Hormone treatments commonly used by menopausal women appear to accelerate brain shrinkage, according to two new studies.
The research, appearing in the January 13 issue of the medical journal Neurology, showed greater than typical brain tissue loss in women 65 and older.
Previous studies showed that older women on progestin-based drugs had decreased thinking skills and memory, and were more likely to suffer from dementia and brain diminished function.
Doctors long had believed that the impairment had been caused by tiny vascular brain lesions caused by hormonal treatments.
But the new research using MRI scans of women's brains appears to show a reduction in brain tissue in regions critical to memory for women who used the hormones.

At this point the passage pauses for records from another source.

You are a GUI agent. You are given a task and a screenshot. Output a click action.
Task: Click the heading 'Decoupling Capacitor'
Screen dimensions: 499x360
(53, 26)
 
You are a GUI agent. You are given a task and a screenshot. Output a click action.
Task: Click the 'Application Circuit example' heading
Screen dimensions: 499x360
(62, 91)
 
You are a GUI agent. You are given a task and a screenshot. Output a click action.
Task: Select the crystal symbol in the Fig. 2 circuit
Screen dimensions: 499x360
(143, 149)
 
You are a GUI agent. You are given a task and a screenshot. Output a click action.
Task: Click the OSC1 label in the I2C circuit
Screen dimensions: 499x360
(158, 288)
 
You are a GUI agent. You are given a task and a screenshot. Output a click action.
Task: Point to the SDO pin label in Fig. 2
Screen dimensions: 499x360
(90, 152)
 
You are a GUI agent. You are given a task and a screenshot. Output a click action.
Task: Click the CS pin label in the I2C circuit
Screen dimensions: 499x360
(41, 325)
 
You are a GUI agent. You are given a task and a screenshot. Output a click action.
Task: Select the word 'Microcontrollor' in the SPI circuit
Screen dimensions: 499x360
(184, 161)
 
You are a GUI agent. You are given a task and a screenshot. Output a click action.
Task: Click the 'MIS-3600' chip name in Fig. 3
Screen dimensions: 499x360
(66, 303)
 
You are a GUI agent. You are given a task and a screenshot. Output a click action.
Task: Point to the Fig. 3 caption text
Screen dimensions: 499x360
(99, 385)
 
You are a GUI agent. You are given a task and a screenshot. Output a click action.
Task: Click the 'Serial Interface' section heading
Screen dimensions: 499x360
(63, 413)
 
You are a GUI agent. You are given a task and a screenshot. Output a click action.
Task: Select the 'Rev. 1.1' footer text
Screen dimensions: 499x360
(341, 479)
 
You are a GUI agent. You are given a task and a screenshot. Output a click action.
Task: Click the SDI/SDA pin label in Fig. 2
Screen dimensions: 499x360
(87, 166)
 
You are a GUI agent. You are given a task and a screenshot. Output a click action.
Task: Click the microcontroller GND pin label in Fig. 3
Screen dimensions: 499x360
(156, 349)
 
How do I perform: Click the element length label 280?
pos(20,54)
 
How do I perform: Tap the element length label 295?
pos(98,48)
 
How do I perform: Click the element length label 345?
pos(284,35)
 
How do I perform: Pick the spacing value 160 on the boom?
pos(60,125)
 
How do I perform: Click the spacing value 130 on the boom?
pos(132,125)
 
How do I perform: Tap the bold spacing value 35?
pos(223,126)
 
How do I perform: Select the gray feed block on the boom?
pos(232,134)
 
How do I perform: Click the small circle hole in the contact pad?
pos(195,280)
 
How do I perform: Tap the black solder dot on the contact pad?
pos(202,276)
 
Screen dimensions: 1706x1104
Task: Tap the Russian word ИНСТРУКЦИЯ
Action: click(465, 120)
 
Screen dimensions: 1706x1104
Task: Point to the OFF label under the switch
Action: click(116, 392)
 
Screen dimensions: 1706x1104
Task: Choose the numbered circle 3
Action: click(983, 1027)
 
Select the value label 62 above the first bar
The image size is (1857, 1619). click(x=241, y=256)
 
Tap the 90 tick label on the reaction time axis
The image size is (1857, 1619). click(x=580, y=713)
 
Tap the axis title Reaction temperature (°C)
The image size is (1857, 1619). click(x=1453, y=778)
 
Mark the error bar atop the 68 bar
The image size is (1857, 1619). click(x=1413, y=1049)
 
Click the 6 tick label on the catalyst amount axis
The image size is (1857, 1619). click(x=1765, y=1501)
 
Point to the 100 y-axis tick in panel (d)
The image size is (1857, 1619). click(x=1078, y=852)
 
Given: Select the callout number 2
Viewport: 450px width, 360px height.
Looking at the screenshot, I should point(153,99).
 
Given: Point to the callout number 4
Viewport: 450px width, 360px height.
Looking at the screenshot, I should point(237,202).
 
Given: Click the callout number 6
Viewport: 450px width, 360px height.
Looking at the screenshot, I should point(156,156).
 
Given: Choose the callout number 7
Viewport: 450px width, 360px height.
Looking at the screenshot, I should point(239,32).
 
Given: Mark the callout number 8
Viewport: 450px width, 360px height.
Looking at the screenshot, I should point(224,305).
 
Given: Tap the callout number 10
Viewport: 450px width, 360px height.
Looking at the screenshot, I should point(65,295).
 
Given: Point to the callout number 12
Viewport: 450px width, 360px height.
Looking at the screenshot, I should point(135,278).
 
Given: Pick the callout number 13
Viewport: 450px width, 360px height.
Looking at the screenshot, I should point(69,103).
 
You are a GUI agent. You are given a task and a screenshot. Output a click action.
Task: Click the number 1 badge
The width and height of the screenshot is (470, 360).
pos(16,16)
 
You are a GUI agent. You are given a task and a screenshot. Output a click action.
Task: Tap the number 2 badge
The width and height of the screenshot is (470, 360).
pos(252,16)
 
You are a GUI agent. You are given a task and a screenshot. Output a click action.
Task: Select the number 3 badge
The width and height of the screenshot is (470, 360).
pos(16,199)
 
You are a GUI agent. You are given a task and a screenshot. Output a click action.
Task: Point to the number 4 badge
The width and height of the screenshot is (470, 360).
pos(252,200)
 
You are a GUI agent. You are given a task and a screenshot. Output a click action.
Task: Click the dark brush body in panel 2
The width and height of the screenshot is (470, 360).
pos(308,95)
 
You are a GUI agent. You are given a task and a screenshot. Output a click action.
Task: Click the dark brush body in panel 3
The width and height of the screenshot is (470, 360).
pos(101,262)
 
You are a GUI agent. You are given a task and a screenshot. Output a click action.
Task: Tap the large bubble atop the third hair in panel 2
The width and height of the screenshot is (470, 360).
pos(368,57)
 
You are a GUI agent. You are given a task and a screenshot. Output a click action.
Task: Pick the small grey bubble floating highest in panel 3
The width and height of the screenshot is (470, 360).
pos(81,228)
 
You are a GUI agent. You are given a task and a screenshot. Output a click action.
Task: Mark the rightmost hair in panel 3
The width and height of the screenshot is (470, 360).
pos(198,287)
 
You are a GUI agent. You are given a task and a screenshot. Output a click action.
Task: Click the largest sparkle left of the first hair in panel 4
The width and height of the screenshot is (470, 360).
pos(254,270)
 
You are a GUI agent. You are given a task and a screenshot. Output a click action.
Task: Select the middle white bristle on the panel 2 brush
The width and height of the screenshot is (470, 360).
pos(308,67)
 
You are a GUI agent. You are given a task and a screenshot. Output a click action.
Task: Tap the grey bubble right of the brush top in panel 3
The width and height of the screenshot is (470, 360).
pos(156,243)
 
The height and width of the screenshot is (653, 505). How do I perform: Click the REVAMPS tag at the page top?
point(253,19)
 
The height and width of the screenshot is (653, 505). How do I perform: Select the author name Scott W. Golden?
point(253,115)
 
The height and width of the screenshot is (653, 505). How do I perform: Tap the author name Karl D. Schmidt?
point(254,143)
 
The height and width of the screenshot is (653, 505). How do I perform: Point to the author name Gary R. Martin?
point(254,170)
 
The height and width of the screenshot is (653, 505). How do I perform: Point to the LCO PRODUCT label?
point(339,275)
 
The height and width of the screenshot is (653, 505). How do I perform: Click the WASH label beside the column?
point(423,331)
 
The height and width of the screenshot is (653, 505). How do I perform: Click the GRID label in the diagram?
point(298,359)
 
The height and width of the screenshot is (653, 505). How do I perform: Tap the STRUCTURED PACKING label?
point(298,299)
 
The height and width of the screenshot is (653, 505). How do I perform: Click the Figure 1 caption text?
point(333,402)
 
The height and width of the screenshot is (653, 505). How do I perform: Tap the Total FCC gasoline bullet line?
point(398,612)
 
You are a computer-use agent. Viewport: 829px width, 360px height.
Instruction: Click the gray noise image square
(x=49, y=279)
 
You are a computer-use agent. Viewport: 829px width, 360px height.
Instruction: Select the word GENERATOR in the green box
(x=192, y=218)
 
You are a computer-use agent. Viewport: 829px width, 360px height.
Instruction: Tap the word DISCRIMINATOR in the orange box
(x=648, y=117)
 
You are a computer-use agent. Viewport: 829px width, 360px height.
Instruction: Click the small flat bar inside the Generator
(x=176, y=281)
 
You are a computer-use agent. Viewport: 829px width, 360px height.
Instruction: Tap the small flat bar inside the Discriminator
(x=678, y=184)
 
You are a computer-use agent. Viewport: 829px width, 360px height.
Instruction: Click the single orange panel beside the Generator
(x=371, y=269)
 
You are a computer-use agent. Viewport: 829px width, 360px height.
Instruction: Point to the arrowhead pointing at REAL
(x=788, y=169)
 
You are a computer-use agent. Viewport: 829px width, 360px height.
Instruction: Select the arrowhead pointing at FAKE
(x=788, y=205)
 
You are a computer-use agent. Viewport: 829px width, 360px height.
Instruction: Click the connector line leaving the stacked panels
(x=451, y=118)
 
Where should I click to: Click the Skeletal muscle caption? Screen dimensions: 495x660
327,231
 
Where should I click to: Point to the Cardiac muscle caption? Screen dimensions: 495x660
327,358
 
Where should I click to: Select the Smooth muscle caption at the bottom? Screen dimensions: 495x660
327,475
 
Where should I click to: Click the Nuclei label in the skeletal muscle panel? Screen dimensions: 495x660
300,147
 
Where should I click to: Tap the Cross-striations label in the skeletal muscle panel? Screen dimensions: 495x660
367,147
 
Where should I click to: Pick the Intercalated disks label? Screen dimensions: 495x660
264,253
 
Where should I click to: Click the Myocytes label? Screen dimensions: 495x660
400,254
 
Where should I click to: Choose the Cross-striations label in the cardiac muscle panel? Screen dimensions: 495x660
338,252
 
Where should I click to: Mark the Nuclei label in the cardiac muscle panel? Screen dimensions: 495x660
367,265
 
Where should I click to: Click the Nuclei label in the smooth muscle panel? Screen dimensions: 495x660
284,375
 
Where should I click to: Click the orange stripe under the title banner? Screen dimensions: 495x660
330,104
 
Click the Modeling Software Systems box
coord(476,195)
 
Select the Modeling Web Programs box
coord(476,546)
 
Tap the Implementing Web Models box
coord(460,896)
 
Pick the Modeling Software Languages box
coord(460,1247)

"Our findings suggest one possible explanation for the increased risk for dementia in older women who had previously taken post-menopausal hormone therapy," said Laura Coker of Wake Forest University Baptist Medical Center, a lead researcher on one of the studies.
A second study found that women who had taken hormone therapy had slightly smaller brain volumes in the brain's frontal lobe and the hippocampus -- both critical areas for thinking and memory skills.
"Our findings suggest that hormone therapy in older post-menopausal women has a negative effect on brain structures important in maintaining normal memory functioning," the study concluded.
"However, this negative effect was most pronounced in women who already may have had some memory problems before using hormone therapy," the research found.
The study tracked more than 1,400 women, ages 71 to 89, who had previously participated in a hormone therapy study for between an average of four to six years.
The findings suggest that hormone therapy to treat the symptoms of menopause should be used only when deemed absolutely necessary, and then at the lowest dose and for the shortest possible time.